▸ **Your objective**
Filter the data for lines with the word "width" and copy those lines.

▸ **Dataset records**
········

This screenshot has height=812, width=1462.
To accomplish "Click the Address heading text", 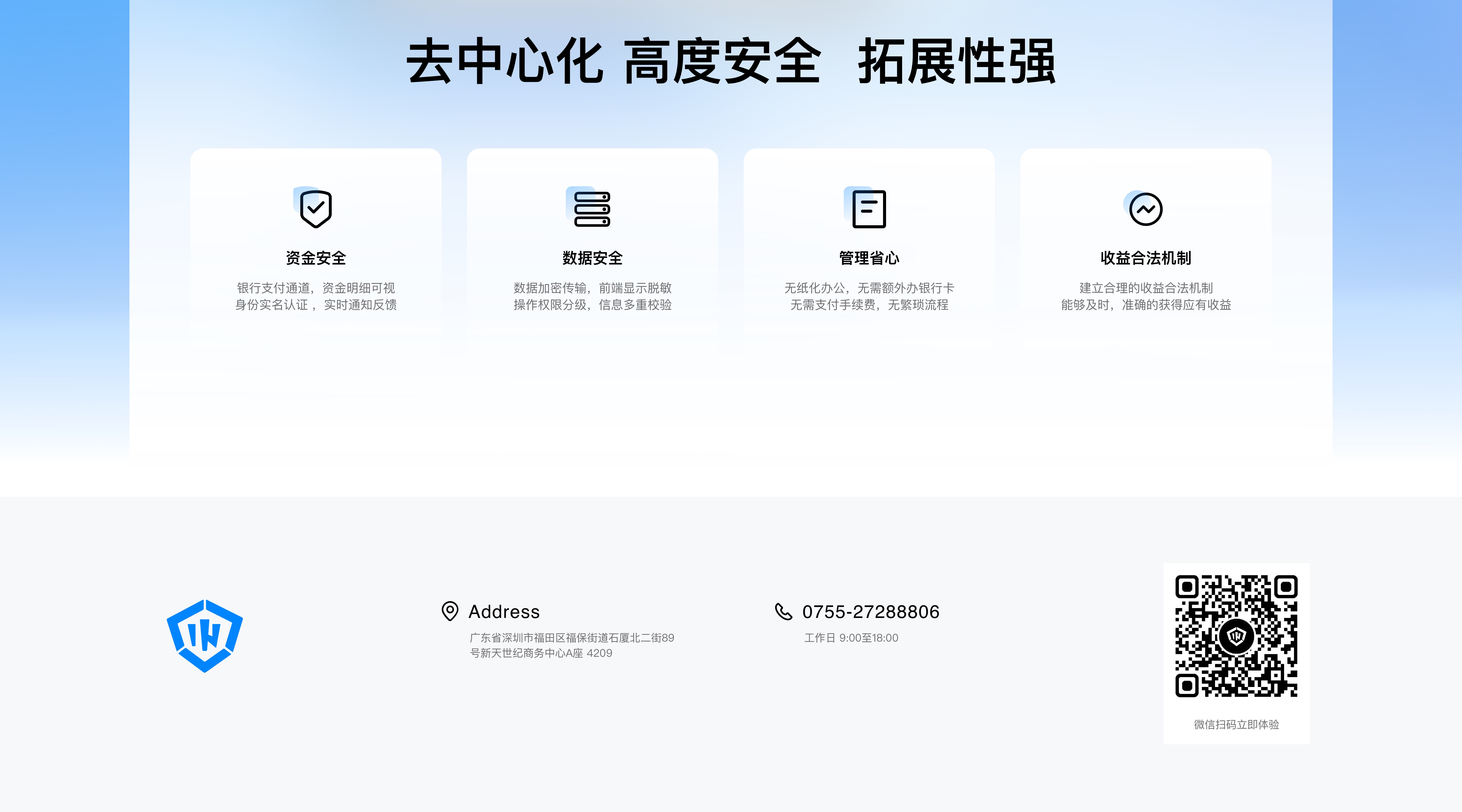I will tap(504, 612).
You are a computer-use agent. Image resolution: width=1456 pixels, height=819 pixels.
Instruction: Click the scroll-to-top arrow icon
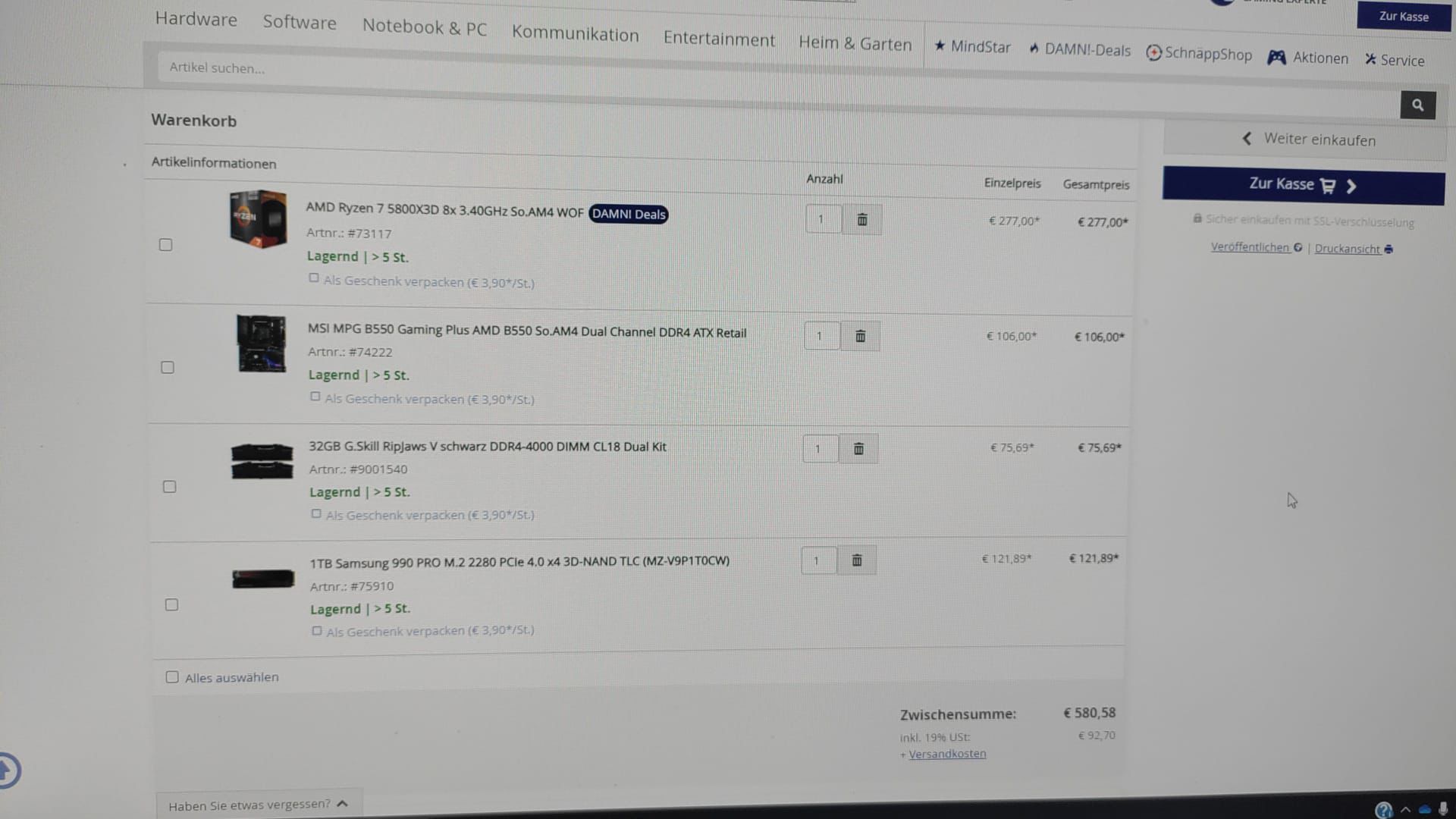click(6, 770)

········

▸ **Output for this task**
This screenshot has height=812, width=1462.
You are a computer-use agent. Image resolution: width=1456 pixels, height=819 pixels.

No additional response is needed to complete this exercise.